La Corte di Cassazione ha ribadito questo principio in una recente sentenza 1315 del 2017. I giudici si sono occupati più volte di casi di licenziamenti ingiusti. Ad esempio, hanno affermato che, prima di licenziare, il datore ha il dovere di sentire il dipendente e accertarsi dei fatti accaduti, altrimenti il licenziamento è illegittimo. Anche in questo caso la Cassazione ha deciso per l’illegittimità del licenziamento. Si trattava di un dipendente che aveva discusso con toni animati con il suo responsabile. Aveva, però, poi svolto l’attività da lui richiesta.

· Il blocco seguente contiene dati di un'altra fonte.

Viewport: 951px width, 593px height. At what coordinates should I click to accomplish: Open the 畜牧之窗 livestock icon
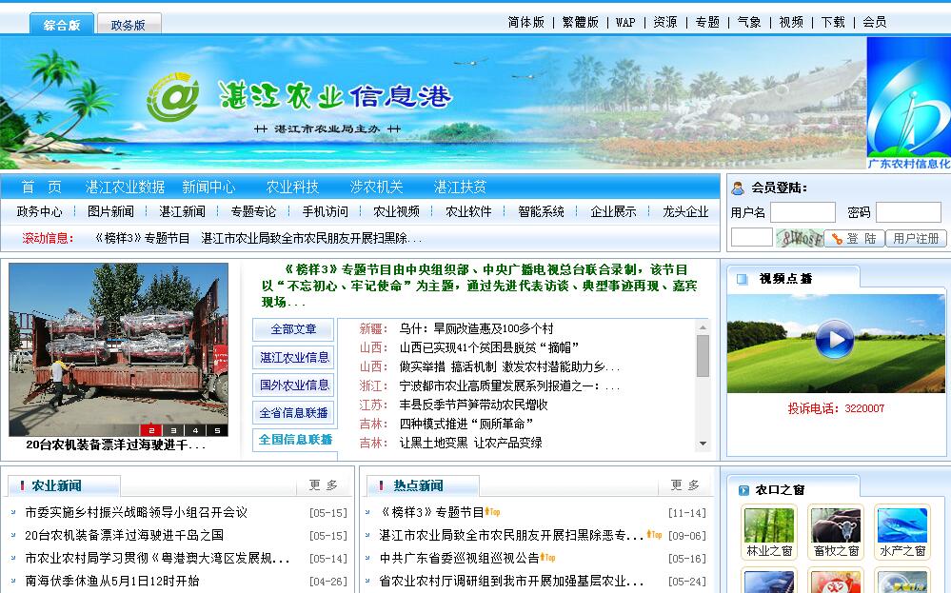[x=835, y=531]
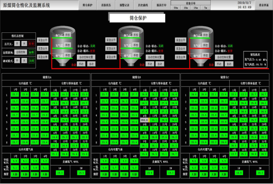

Niente licenziamento per il lavoratore che tiene questo comportamento comune
L’azienda aveva, comunque, valutato che l’atteggiamento del dipendente violasse i suoi obblighi contrattuali e che avesse spezzato il rapporto di fiducia tra lui e il suo capo. Dunque, procedeva al licenziamento per giusta causa. Secondo la Cassazione la scelta del licenziamento costituiva una sanzione troppo severa e, quindi, sproporzionata rispetto alla condotta del dipendente. E per queste ragioni, da annullare. Dunque, attenzione al licenziamento per giusta causa. Il datore di lavoro, per evitare l’annullamento del licenziamento e il risarcimento al dipendente, deve essere sicuro della gravità del suo comportamento. Deve anche accertarsi di aver compiuto una completa istruttoria riguardo i fatti accaduti, altrimenti rischia di vedere il licenziamento annullato dal giudice.